Das Leben in Gaza ist „unerträglich“. Sagt der deutsche Außenminister. Die Kinder aber sehen das anders: Gelacht und geweint haben sie, als sie hörten, dass es am Dienstag losgeht von Oberhausen nach Palästina, wo Frank-Walter Steinmeier am Montag schon war. Vom Frieden zurück in den Krieg, oder wenigstens in die Krise, und alle haben sie gesungen: „Nach Hause!“ Neun Monate im Friedensdorf haben viele Dinge nicht besser gemacht, aber 19 Kinder gesünder.
Auch interessant
Man sieht den Unterschied nicht sofort in Kayas Gesicht. Nur noch Narben, wo Haut hingehört, immer noch das Hütchen über dem Kopfverband. „Furchtbare Verbrennung“, war es selbst dem Arzt entfahren, als er die Sechsjährige zum ersten Mal sah. Aber nun ist da wieder Leben in Kayas Miene, sie kann lächeln, den Kopf kokett schieflegen und schäkern.
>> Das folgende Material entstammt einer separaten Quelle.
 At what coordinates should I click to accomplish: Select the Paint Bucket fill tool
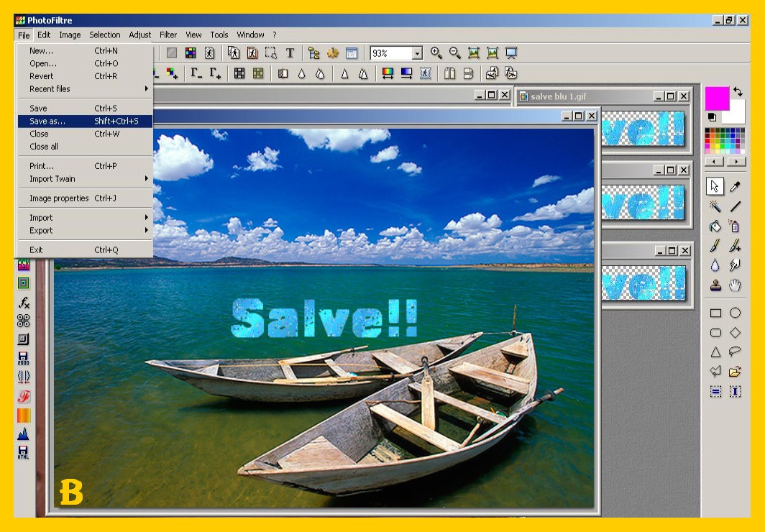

Und seit sie nach drei Operationen ihre Lippen wieder bewegen kann, „quatscht sie ohne Unterlass“, sagen die Leute im Dorf. Deutsch.
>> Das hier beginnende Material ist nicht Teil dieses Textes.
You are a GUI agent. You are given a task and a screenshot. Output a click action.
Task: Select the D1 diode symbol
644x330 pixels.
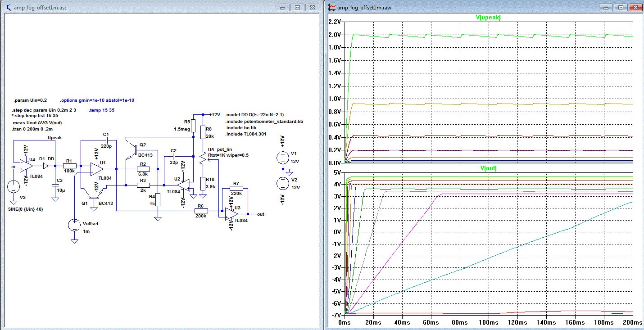pos(45,166)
Ein Dreivierteljahr ist es her, dass das Friedensdorf erstmals Kinder aus dem Nahen Osten holte, Deutschland schaute da noch auf den „Palästinakrieg 2014“, wo täglich Bomben fielen – „einer der etwas schwierigeren Einsätze“, untertreibt Leiter Thomas Jacobs. Sie reisten über Kairo, mussten Verletzte zurücklassen, die nicht transportfähig waren, ein Kind hat die Reise nicht überlebt. Die 42, die schließlich ankamen, waren Kinder des Krieges, unruhig, aggressiv, sie übertrumpften einander mit dem Wissen um Waffen und ihren Wunden: „Dich hat nur eine Kugel getroffen. Mich eine Granate!“
In mehreren Operationen entfernten Ärzte den Kindern die Granatsplitter
Bei Mansour waren es Splitter, er nahm sie bereits auf einer früheren Reise mit nach Hause: herausoperiert aus seinem Körper und verpackt in ein Filmdöschen. Bei Ranya auch, die Splitter steckten in ihrem Kopf, Ärzte mussten ihr eilig ein Auge entfernen. Nun spielt die Zehnjährige manchmal mit ihrem Glasauge und ist – darf man schreiben, wie Jacobs das sagt? – „kackfrech“. Und bei Karam war es gar nicht der Krieg, der ihn behindert auf die Welt kommen ließ. Nur hatten sie in der zerstörten Heimat nichts, was ihm hätte helfen können. Karam, der heute vieles besser kann als gar nicht, fiel fast aus seinem Rolli, als er hörte, dass es nach Hause geht. Und Nasrallah und Mohammad, zwei mit großer Klappe, „heulten wie ein Schlosshund“.
Auch interessant
Am Dienstagmorgen fliegen sie, die verbliebenen 19, nach langem Warten auf eine einigermaßen sichere Route: über Tel Aviv. Ausgerechnet Israel, sagt Thomas Jacobs, habe dabei geholfen und die deutsche Botschaft. Das letzte Stück, sicher einen Kilometer über die Demarkationslinie, werden sie laufen müssen. Nasrallah mit seiner frisch frisierten Haartolle und dem Palästinensertuch um die Hüften. Das kleine Mädchen mit den Locken, in denen nun ganz sicher keine Läuse mehr sitzen. 13 Jungen und sechs Mädchen mit ihren Rucksäcken, aus denen oben Kuscheltiere gucken, Giraffen und ein Leopard mit blauen Flecken.
Zurück zu ihren Familien
Zwei Rollstühle werden sie schieben, den Verbandsmull für Kaya tragen, und auch Thaer wird laufen, der das gerade erst wieder kann. Sie trugen ihn auf einer Vakuum-Matratze damals, ein Bein hatte er verloren und einen Arm um ein Haar. „Der war wirklich beschissen dran“, sagt Jacobs. Viermal musste er unter Messer, bis all’ die Metallsplitter entfernt waren, wulstige Narben erzählen davon und ein fehlender Finger – und nun hat Thaer, zehn Jahre alt, im Friedensdorf Kirschbäume gepflanzt. Seit einer Woche braucht er keine Krücken mehr, er humpelt zwar stark; wohin, Thaer? „Zuhause!“
Die Kinder, sagt Thomas Jacobs, gingen nicht in ein kaputtes Gaza zurück, sie gingen zu ihren Familien. „Sie fragen nicht nach intakten vier Wänden. Sie fragen nach den Menschen, die darin wohnen.“ Sie lassen aber auch Freunde zurück: Kinder aus Afghanistan und Angola, von denen sie sich abgrenzten in ihren ersten Tagen in Oberhausen. Mit denen sie nun zusammen spielten und noch gestern beim Essen bunt durcheinander saßen. Im Friedensdorf hoffen sie natürlich, „dass nur ein bisschen davon hängen bleibt, dass alle Menschen gleich sind“. Und dass sie später, sagt Thomas Jacobs, „vielleicht dreimal überlegen, ob sie eine Waffe in die Hand nehmen“.